Tally how many lines in the data below include "Zoneflex", then please reply with only that figure.
**** Records for this task
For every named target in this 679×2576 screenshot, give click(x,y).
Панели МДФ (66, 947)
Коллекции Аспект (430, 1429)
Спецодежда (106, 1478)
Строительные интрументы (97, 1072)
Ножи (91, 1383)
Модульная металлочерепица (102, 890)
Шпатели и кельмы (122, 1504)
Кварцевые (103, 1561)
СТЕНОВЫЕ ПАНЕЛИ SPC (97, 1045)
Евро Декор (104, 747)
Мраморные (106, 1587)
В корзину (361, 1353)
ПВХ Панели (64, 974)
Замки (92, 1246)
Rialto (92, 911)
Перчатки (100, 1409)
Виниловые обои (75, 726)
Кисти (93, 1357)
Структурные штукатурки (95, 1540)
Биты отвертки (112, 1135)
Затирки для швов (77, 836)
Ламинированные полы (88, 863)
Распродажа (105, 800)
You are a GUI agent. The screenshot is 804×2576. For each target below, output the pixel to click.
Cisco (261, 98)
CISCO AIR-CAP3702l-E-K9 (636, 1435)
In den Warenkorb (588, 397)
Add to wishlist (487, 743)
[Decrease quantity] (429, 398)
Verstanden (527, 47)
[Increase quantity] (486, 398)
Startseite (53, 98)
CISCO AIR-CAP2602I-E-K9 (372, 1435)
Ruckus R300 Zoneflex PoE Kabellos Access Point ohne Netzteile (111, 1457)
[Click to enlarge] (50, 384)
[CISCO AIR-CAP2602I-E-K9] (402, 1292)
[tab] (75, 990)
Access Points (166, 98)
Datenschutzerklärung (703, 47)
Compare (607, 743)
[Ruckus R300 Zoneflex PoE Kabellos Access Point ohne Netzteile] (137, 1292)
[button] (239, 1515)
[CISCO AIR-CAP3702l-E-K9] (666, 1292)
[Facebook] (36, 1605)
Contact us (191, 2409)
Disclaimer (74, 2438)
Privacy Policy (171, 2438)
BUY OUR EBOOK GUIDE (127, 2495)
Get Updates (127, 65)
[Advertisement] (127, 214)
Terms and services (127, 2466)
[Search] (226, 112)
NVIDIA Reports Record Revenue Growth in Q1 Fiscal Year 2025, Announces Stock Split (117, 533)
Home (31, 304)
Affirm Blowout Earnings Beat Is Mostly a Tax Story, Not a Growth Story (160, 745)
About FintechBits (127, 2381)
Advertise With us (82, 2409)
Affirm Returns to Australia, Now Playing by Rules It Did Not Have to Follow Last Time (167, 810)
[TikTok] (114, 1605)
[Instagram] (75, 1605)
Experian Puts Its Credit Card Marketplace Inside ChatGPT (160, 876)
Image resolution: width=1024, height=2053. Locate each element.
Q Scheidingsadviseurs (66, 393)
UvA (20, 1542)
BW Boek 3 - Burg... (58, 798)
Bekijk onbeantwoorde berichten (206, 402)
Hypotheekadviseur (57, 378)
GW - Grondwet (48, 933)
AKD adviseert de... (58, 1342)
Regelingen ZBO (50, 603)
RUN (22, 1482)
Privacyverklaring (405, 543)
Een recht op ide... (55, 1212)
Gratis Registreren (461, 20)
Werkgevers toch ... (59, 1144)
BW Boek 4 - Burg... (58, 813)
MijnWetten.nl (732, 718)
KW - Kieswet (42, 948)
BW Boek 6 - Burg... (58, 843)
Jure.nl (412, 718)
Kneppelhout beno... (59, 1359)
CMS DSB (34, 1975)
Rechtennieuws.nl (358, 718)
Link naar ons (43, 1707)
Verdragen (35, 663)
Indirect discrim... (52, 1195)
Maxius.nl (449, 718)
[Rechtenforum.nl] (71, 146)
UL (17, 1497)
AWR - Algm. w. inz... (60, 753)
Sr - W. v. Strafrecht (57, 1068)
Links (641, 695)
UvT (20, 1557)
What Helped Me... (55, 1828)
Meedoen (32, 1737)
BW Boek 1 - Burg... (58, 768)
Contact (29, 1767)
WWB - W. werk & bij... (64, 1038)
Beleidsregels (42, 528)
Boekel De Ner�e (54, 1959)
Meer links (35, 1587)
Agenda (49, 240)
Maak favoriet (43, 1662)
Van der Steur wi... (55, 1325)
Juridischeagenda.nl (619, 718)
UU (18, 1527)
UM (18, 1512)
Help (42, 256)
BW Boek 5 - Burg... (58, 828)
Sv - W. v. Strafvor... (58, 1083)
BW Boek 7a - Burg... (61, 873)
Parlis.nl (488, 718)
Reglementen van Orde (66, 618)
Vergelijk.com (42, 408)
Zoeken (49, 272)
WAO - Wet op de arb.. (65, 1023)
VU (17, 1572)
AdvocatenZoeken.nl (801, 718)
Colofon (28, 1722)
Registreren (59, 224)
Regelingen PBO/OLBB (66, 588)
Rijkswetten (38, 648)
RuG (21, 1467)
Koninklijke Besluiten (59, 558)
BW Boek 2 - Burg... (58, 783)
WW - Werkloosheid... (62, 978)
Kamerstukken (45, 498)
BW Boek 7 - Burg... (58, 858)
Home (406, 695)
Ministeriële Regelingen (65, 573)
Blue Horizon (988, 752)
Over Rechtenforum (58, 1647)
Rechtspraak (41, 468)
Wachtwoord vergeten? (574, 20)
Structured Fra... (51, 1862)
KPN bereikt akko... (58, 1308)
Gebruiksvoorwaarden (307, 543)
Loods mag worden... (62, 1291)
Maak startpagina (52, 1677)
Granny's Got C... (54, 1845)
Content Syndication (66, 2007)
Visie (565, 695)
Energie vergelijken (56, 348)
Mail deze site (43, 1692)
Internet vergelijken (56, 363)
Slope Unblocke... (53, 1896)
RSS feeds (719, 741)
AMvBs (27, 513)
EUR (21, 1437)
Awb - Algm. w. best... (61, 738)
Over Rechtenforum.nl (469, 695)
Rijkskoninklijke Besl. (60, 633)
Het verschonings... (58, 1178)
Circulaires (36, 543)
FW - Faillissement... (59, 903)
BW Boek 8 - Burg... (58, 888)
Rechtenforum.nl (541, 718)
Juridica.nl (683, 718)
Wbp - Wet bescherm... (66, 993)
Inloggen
********
- _Solved problem_
2